Exercise details
Write out, unaltered, each line from the top of the records below down to the line where "has height=604, width=1337." appears, that line included.

○ ○ ○ ○

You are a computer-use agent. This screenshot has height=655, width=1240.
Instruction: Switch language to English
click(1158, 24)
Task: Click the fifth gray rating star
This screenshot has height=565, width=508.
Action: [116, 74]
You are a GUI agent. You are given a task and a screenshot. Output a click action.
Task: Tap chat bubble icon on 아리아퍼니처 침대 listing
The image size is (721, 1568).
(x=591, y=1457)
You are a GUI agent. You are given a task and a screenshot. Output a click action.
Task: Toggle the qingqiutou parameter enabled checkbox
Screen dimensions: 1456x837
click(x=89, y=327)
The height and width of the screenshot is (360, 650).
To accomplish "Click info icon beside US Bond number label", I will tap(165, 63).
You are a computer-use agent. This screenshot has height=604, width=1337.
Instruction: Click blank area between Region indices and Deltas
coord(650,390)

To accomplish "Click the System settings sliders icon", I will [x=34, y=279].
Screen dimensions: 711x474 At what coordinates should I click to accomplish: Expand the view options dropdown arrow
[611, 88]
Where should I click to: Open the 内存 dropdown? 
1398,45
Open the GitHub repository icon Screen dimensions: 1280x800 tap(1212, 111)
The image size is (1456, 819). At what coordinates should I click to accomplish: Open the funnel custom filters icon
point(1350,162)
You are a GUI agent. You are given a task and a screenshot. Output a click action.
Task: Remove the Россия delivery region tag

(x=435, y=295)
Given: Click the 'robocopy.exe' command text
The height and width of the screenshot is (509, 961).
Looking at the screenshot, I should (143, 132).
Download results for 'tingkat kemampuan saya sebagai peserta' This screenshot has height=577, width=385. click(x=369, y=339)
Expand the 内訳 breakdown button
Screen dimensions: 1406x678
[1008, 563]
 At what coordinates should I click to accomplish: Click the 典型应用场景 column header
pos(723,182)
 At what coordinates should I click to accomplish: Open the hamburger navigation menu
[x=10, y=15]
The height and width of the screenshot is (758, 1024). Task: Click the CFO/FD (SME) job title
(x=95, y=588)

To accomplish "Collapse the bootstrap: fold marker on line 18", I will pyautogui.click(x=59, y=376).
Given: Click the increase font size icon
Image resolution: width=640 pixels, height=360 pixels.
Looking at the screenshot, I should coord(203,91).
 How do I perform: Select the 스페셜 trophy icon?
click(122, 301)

○ ○ ○ ○

Result of the exercise
You are a computer-use agent. This screenshot has height=655, width=1240.
Instruction: Switch language to English
click(1158, 24)
Task: Click the fifth gray rating star
This screenshot has height=565, width=508.
Action: [116, 74]
You are a GUI agent. You are given a task and a screenshot. Output a click action.
Task: Tap chat bubble icon on 아리아퍼니처 침대 listing
The image size is (721, 1568).
(x=591, y=1457)
You are a GUI agent. You are given a task and a screenshot. Output a click action.
Task: Toggle the qingqiutou parameter enabled checkbox
Screen dimensions: 1456x837
click(x=89, y=327)
The height and width of the screenshot is (360, 650).
To accomplish "Click info icon beside US Bond number label", I will tap(165, 63).
You are a computer-use agent. This screenshot has height=604, width=1337.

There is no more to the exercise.